Vient ensuite la figure de déesse nordique au casque ailé entourée de sa cour masculine de «dieux du Stade», selon l’expression consacrée (on reconnaît parmi les casques des danseurs celui de Loki). Devenue nouvelle Vénus (mais les Madones renaissantes ne l’étaient-elles pas toutes?), elle est affublée par un grotesque Cupidon en breakdancer bedonnant de la lyre d’Orphée qui la transforme en allégorie vivante de la musique, avant de devenir le composite littéral, patchwork humain, du pur stardom. C’est en effet, sous l’exaltation corporative de la multinationale médiatique Vogue, tout le passé mythique des stars hollywoodiennes (Brando, Taylor à nouveau, etc.) qui est invoqué dans une mosaïque fragmentée et démultipliante avant que n’apparaisse, ultime synthèse de cette surabondance d’aura (devenue l’équivalent sécularisé de la Grâce), le visage ultime de Madonna.

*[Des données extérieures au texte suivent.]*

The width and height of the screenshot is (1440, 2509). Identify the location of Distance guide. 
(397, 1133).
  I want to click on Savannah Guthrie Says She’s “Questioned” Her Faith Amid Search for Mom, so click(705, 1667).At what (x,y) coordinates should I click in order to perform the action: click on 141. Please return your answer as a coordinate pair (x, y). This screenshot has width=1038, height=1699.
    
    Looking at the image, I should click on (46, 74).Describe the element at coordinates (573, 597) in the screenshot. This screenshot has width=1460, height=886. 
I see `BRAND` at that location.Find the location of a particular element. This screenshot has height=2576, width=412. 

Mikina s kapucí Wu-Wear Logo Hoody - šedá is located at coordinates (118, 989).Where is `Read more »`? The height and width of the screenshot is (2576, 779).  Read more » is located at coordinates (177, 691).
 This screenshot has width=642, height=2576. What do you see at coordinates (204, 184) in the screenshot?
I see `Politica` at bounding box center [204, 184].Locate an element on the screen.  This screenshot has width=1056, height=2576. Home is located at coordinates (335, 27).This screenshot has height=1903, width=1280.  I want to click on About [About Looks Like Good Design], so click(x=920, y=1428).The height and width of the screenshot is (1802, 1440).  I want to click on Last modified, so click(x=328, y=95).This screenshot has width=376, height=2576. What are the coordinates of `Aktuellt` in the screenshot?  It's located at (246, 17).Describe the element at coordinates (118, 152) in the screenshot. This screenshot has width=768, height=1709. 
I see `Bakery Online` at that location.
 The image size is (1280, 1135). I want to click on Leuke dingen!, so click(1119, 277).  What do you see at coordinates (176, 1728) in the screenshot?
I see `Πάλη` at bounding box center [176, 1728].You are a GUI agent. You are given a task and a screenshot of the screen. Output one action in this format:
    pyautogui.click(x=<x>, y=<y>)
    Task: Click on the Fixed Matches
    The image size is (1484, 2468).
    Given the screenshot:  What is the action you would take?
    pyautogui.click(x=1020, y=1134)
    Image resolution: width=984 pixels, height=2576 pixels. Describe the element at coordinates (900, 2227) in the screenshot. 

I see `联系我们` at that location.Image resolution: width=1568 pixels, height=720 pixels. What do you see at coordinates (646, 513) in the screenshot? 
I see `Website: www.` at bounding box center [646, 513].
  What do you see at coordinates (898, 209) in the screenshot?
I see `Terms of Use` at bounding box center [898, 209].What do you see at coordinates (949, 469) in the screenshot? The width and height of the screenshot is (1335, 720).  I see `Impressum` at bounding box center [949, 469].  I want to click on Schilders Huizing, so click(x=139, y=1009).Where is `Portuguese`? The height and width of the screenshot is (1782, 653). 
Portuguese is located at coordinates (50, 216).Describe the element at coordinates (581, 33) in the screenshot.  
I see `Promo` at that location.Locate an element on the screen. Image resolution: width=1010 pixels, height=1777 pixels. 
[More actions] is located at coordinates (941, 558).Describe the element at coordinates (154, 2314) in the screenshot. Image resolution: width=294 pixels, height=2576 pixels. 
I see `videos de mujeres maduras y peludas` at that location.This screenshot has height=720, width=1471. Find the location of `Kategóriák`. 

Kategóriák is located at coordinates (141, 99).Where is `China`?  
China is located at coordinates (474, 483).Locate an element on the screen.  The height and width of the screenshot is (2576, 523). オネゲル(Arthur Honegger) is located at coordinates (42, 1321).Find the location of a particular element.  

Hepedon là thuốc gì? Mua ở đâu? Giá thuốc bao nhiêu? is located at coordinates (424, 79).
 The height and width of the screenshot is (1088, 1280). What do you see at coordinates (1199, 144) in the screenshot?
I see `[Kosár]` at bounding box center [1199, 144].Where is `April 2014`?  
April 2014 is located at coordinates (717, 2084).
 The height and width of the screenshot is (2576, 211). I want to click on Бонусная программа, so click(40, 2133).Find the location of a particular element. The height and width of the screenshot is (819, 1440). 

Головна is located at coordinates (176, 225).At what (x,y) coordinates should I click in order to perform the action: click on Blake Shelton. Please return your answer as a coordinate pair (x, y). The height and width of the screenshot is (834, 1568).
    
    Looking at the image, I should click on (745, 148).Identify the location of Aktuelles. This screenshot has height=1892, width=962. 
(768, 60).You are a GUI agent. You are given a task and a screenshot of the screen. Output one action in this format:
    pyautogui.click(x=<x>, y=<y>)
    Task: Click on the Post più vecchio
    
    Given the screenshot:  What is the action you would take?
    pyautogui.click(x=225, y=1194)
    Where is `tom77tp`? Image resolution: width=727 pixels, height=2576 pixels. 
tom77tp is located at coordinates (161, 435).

C’est à ce moment qu’intervient l’inévitable référence sado-maso, comme souvent sous la figure du pony ride, emblème sexuel de la domination féminine tel qu’exposé dans une autre étude. Quelques motifs tels que le boa d’angora, le masque et le tutu du dominé complètent la brève allusion à la sous-culture bondage («checked»!). Viennent ensuite les diverses galipettes des breakdancers, nostalgique allusion à cette sous-culture de rue new-yorkaise des années 1970 que Madonna avait vampirisée dès le début de sa carrière et qui devient ici pure performance inutile des mâles (allant jusqu’au grotesque numéro de cirque onaniste de l’acrobate rebondissant sur son fil), face au regard indifférent de leur dominatrice (et, nous ne pouvons jamais l’oublier, supérieure hiérarchique corporative). Il y a d’ailleurs, dans ces inutiles gestes mille fois revus, comme le triste constat de cette musique devenue pur fond sonore pour salle de gym (et comment alors ne pas oublier la phrase-choc d’Adorno: «La musique de masse et la nouvelle écoute contribuent, avec le sport et le cinéma, à rendre impossible tout arrachement à l’infantilisation générale des mentalités»).3
Tout aussi inutile est la parade des petits soldats, allusion presque ironique au conglomérat militaro-industriel américain sur lequel repose l’hégémonie de leur société du spectacle. Mais c’est l’aspect de la domination féminine qui préside ici à ce rapetissement quasi freudien soumis à l’ordre de cette Déesse Mère (longtemps sans enfant, comme l’on sait, dans la vraie vie), «Give Me All Your Luvin». Un freudisme éculé pourrait même voir le stade devenu lui-même vagin (le M corporatif prenant les allures de cornes de phallope), à la fois que Œil ailé égyptien, tendance panoptique. C’est sous cette adjonction à l’amour des masses des deux sexes qu’apparaît le mysticisme autocélébratoire de Like a Prayer pour, au milieu du chœur de gospel, donner fin à la Grande Messe et présider à l’ultime Assomption de la Vierge, qui paradoxalement ressemble ici beaucoup plus à une descente dans l’Hadès (spectaculaire retour du refoulé, resté incompris de sa Majesté elle-même?).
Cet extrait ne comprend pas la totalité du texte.